**The problem**
Filter the entries, keeping every line with the word "computer".

**Recorded information**

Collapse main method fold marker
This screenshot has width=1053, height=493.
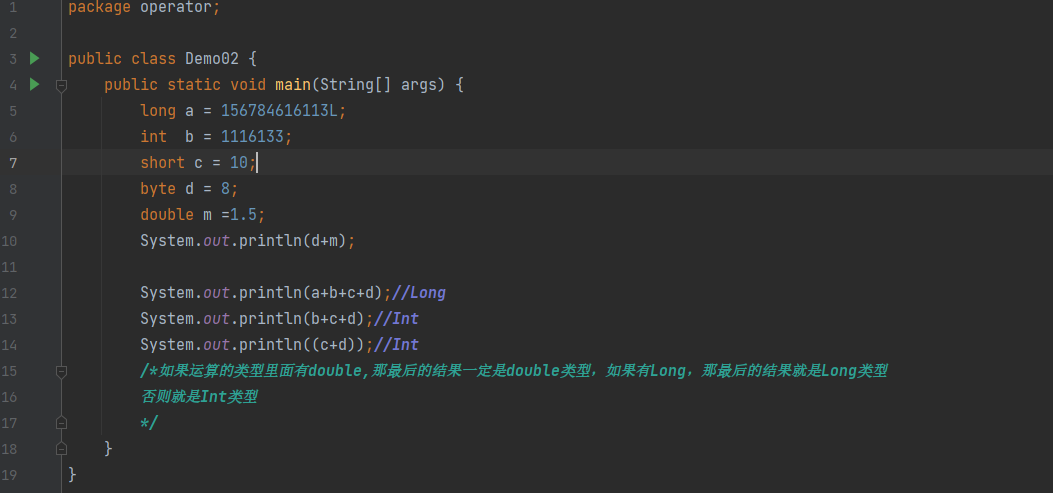pyautogui.click(x=61, y=85)
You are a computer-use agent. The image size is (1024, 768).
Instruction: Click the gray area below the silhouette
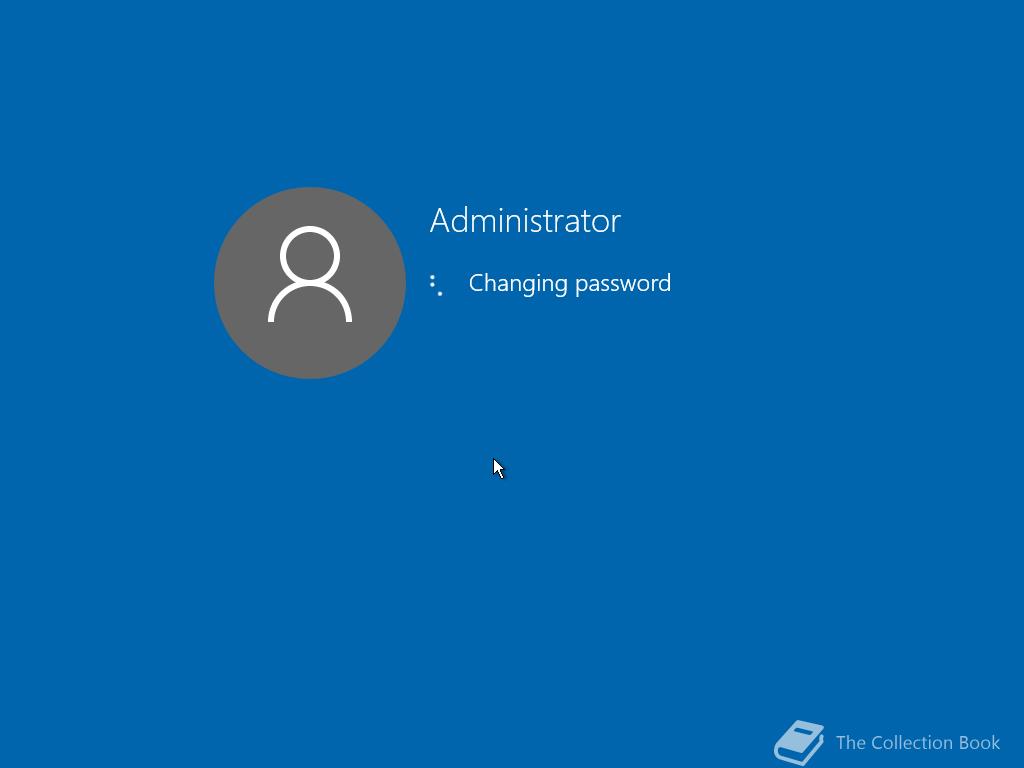[310, 351]
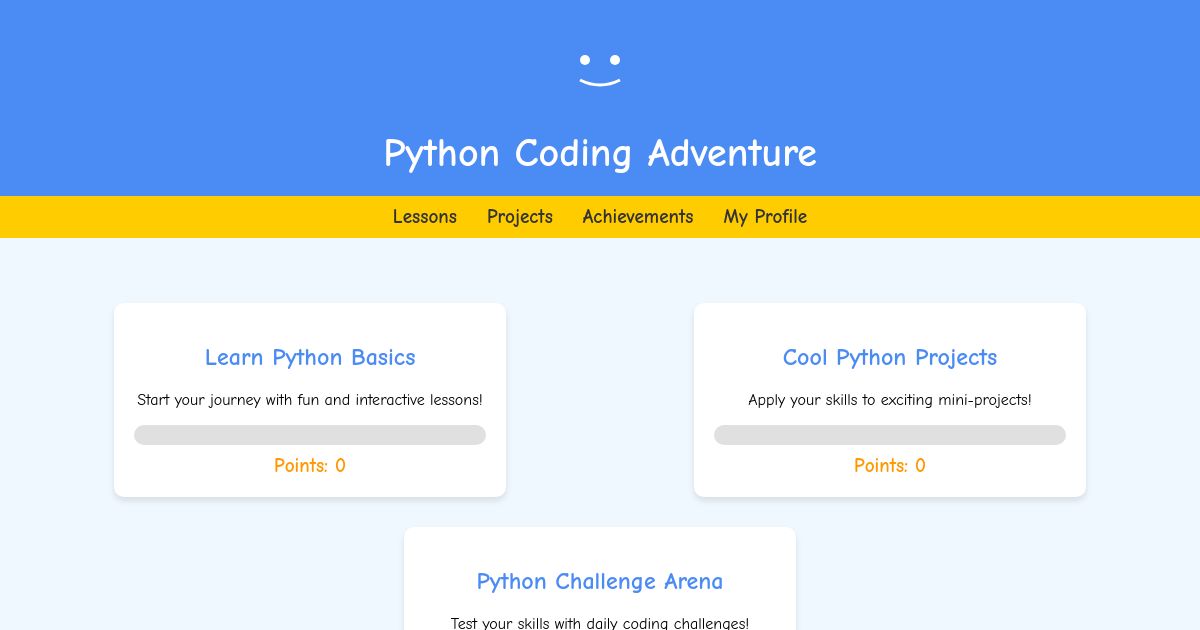Image resolution: width=1200 pixels, height=630 pixels.
Task: Click the mini-projects description text
Action: pyautogui.click(x=890, y=400)
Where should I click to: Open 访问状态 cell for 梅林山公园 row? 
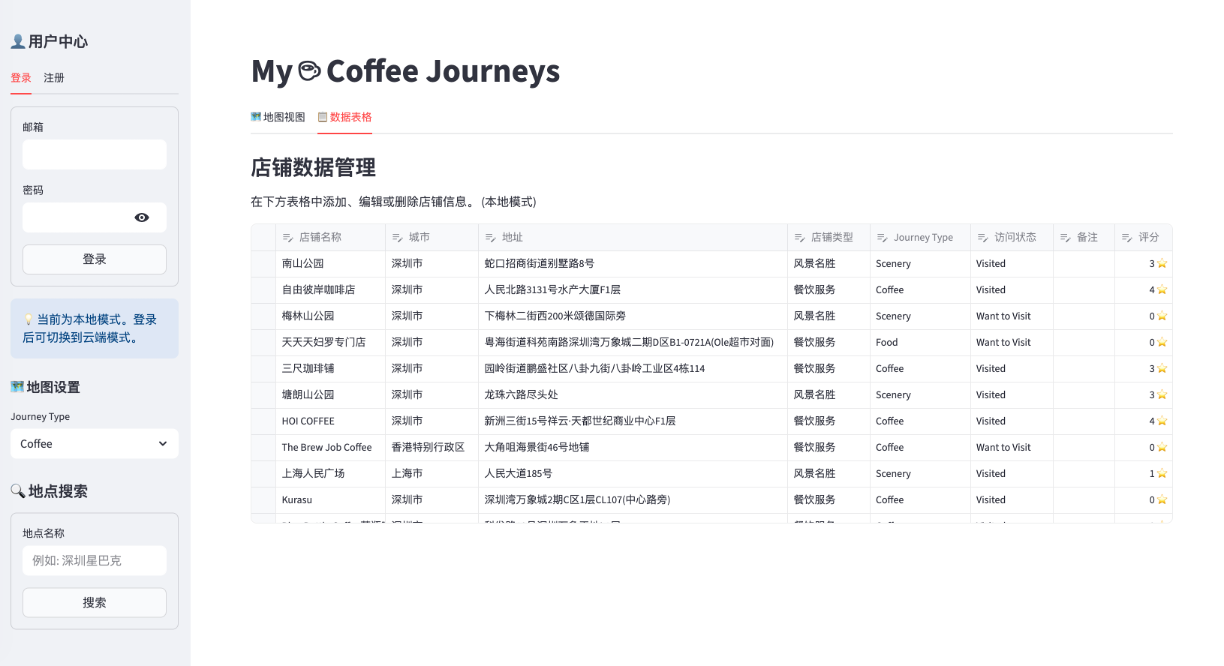(1011, 316)
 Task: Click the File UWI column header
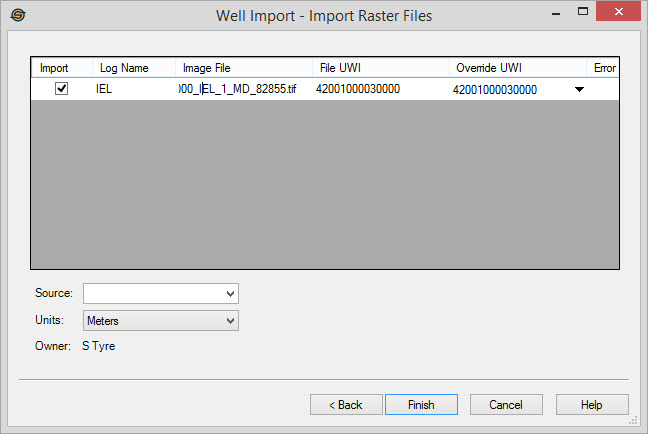[340, 68]
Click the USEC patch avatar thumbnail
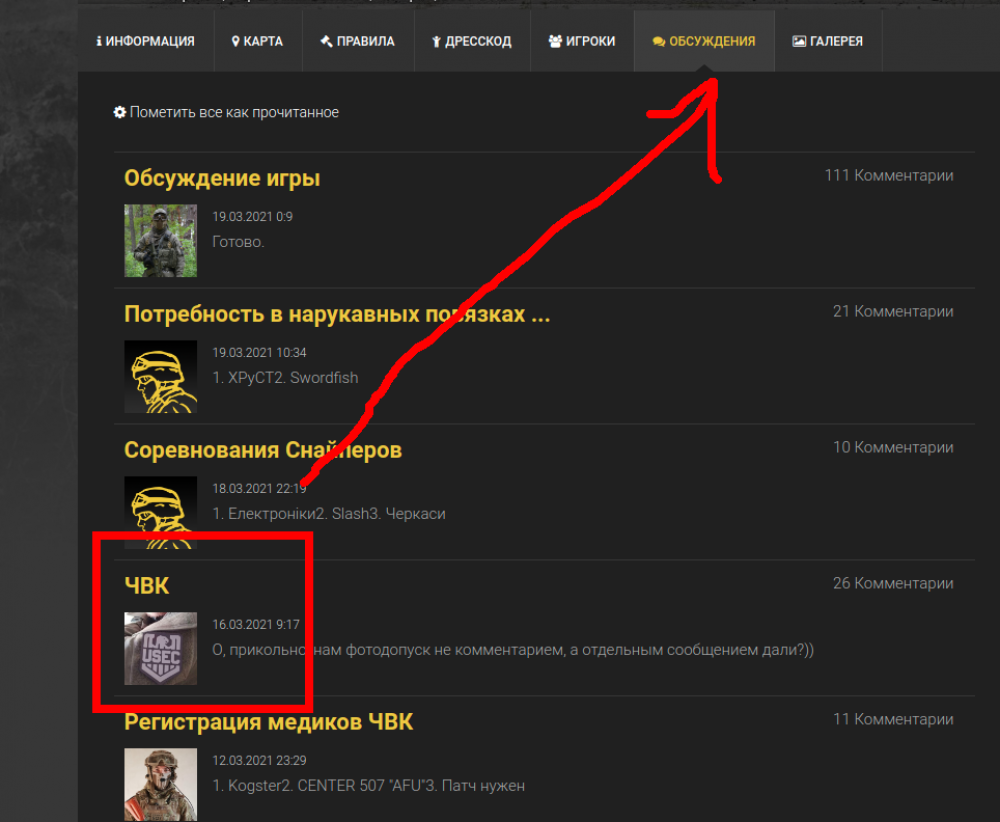 click(160, 649)
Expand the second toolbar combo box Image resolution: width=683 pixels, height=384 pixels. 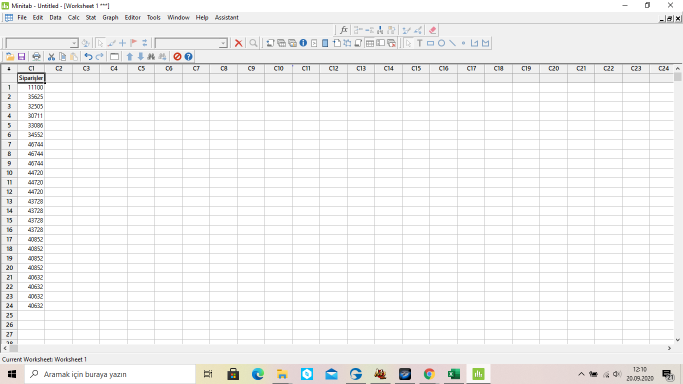point(223,43)
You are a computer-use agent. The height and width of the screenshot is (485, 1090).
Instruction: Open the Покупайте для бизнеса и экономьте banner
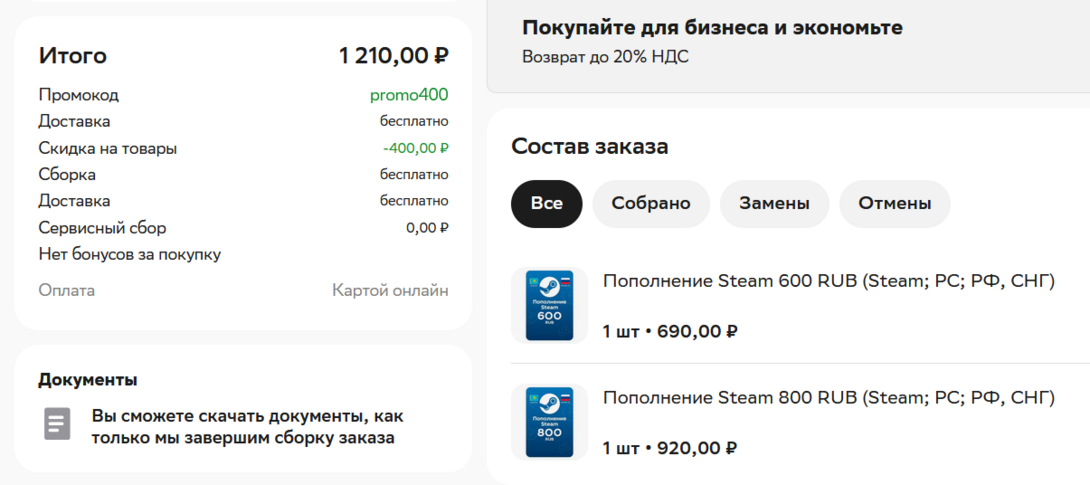click(x=712, y=28)
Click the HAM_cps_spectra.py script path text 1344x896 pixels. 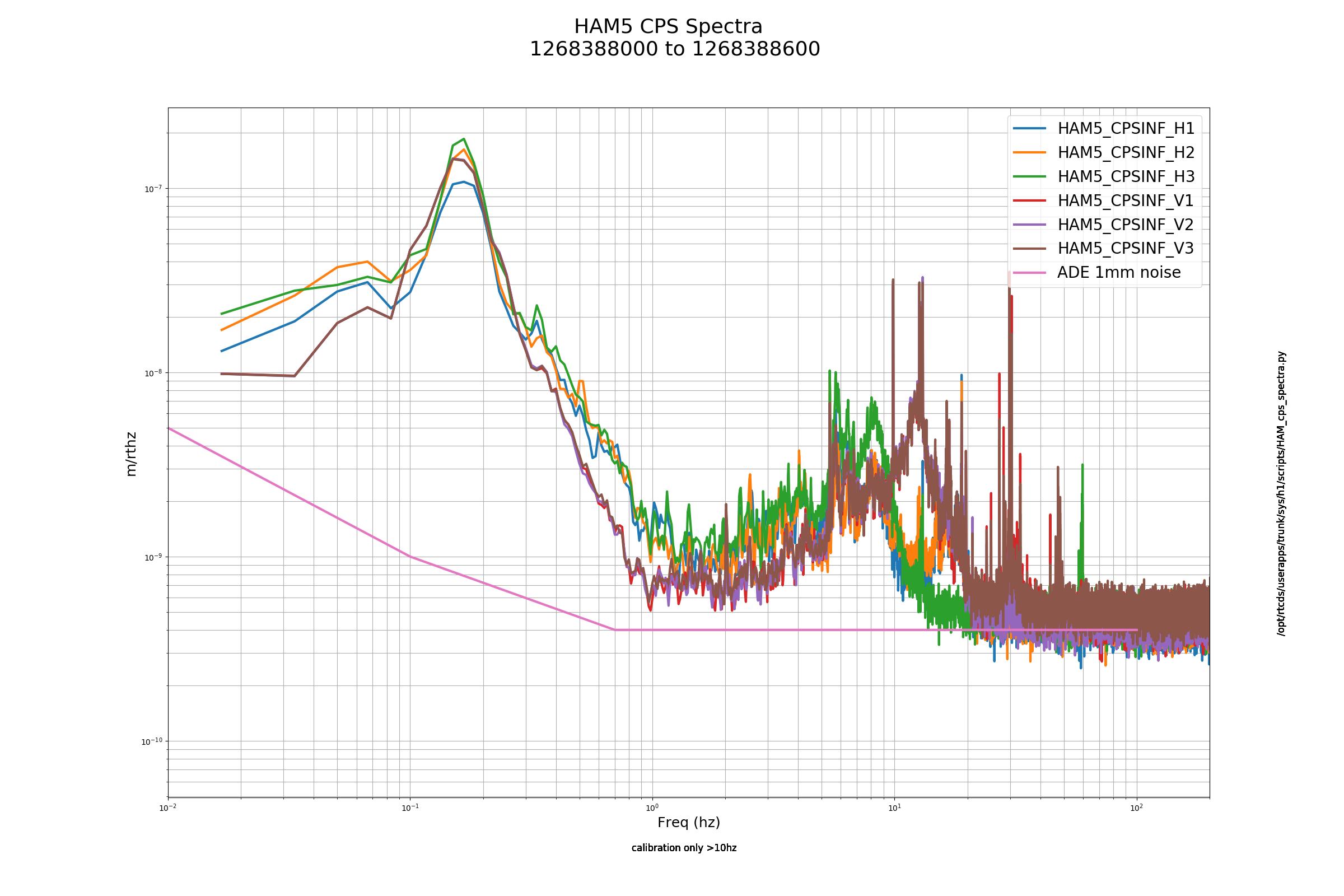click(1281, 493)
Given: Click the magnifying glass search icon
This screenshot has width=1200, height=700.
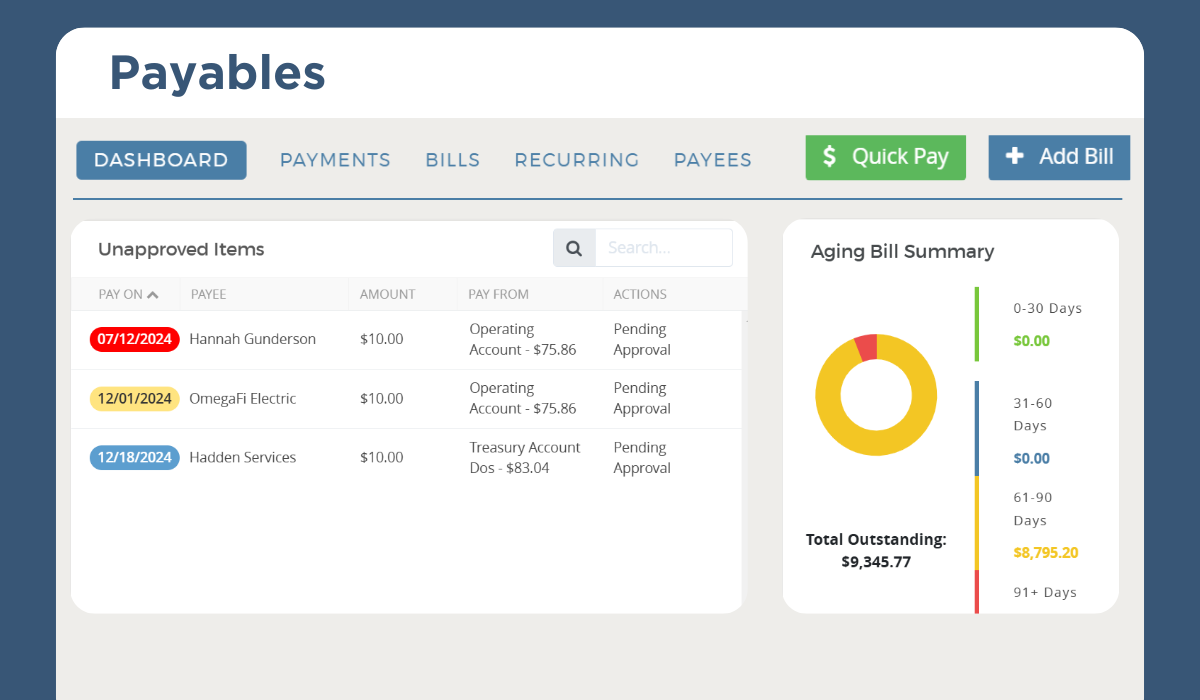Looking at the screenshot, I should tap(573, 247).
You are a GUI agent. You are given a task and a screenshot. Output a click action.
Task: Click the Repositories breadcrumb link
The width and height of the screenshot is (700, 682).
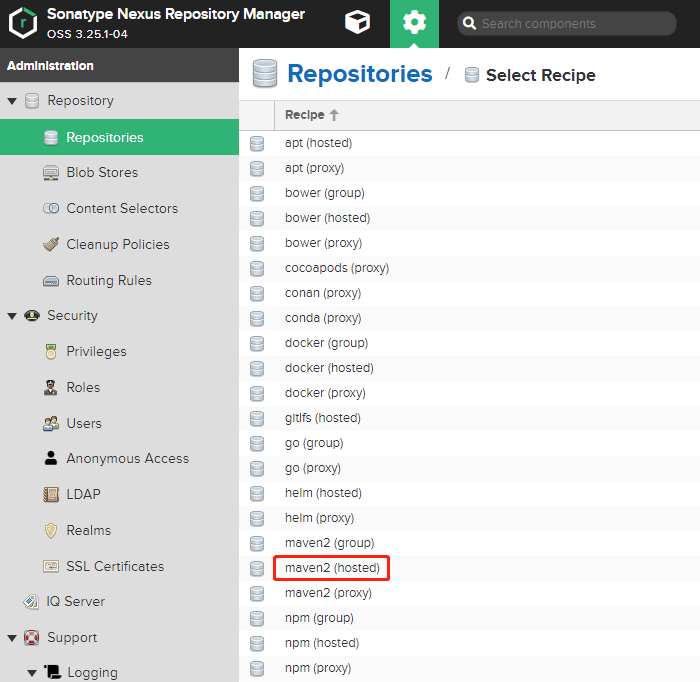point(359,74)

**Task result**
You are a computer-use agent. The image size is (1024, 768).
You are a computer-use agent. The height and width of the screenshot is (485, 1090).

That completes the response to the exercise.